Would you please transcribe, exactly as written, the lines of the entries below starting at the one that holds "Task: Click the company name 台州市牙博士口腔门诊有限公司" and ending at the one that holds "Given: Click the label", both included?

_ _ _

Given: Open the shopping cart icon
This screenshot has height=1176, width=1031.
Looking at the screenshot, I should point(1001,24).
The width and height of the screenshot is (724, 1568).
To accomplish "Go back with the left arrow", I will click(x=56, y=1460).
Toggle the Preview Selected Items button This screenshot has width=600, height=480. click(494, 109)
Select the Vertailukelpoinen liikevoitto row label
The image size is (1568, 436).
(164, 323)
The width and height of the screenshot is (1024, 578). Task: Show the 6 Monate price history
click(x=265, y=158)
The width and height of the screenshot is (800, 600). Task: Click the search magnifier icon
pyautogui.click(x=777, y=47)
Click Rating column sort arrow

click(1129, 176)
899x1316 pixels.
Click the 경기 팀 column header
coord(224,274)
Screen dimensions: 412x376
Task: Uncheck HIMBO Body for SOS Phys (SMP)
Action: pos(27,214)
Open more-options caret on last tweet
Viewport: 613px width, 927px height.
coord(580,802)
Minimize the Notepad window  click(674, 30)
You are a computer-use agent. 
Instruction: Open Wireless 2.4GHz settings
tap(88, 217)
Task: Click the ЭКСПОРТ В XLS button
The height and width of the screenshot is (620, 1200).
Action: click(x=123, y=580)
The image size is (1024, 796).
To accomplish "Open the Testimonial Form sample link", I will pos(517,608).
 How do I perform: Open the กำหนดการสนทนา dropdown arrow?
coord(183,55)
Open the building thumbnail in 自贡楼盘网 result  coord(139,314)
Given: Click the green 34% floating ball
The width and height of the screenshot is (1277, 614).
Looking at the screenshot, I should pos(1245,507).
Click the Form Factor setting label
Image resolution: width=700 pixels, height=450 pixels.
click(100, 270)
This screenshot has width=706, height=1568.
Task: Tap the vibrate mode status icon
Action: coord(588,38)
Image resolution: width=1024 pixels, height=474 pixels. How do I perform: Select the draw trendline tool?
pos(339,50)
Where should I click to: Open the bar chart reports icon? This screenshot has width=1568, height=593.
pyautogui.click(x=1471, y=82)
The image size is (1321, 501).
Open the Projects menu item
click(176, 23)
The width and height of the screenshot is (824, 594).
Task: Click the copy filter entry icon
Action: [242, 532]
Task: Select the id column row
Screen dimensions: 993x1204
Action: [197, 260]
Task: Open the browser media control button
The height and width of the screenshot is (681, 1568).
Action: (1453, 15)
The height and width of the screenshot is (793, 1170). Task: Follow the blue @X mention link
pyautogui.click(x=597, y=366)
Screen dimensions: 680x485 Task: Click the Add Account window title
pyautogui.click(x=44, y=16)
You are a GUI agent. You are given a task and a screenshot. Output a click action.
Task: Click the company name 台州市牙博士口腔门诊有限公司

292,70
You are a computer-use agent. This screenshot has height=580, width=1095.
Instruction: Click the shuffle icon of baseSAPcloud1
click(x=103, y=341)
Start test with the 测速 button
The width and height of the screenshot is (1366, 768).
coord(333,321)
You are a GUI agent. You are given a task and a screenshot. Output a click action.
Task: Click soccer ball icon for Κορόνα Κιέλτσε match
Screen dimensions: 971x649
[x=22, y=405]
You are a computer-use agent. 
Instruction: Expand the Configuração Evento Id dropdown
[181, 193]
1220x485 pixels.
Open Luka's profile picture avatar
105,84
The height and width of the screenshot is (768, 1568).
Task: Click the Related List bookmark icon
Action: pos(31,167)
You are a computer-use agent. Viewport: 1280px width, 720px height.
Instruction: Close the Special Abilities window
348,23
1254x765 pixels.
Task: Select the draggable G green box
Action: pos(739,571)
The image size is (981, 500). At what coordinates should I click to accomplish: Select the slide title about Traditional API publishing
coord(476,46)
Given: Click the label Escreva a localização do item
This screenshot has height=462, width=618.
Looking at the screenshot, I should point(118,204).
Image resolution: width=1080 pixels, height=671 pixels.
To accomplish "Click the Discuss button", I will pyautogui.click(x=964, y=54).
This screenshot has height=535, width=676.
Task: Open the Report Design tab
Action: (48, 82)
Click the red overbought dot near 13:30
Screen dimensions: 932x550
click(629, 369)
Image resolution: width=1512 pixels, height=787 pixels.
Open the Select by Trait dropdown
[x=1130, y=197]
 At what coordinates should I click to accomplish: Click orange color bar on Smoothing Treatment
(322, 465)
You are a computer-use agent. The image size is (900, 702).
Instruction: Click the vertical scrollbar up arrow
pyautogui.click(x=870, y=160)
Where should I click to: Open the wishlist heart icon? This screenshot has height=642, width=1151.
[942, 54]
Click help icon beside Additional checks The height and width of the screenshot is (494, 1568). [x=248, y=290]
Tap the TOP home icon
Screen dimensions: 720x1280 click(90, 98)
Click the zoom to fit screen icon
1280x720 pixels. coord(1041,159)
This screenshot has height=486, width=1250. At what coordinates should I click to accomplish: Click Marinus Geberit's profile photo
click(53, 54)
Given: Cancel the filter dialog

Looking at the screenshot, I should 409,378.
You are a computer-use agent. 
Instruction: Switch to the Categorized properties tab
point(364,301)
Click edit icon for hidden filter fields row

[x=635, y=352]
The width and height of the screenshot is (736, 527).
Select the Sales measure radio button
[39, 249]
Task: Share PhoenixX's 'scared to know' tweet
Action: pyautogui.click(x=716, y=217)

_ _ _

ANSWER SPACE:
Task: Click the company name 台州市牙博士口腔门诊有限公司

292,70
You are a computer-use agent. This screenshot has height=580, width=1095.
Instruction: Click the shuffle icon of baseSAPcloud1
click(x=103, y=341)
Start test with the 测速 button
The width and height of the screenshot is (1366, 768).
coord(333,321)
You are a GUI agent. You are given a task and a screenshot. Output a click action.
Task: Click soccer ball icon for Κορόνα Κιέλτσε match
Screen dimensions: 971x649
[x=22, y=405]
You are a computer-use agent. 
Instruction: Expand the Configuração Evento Id dropdown
[181, 193]
1220x485 pixels.
Open Luka's profile picture avatar
105,84
The height and width of the screenshot is (768, 1568).
Task: Click the Related List bookmark icon
Action: pos(31,167)
You are a computer-use agent. Viewport: 1280px width, 720px height.
Instruction: Close the Special Abilities window
348,23
1254x765 pixels.
Task: Select the draggable G green box
Action: pos(739,571)
The image size is (981, 500). At what coordinates should I click to accomplish: Select the slide title about Traditional API publishing
coord(476,46)
Given: Click the label Escreva a localização do item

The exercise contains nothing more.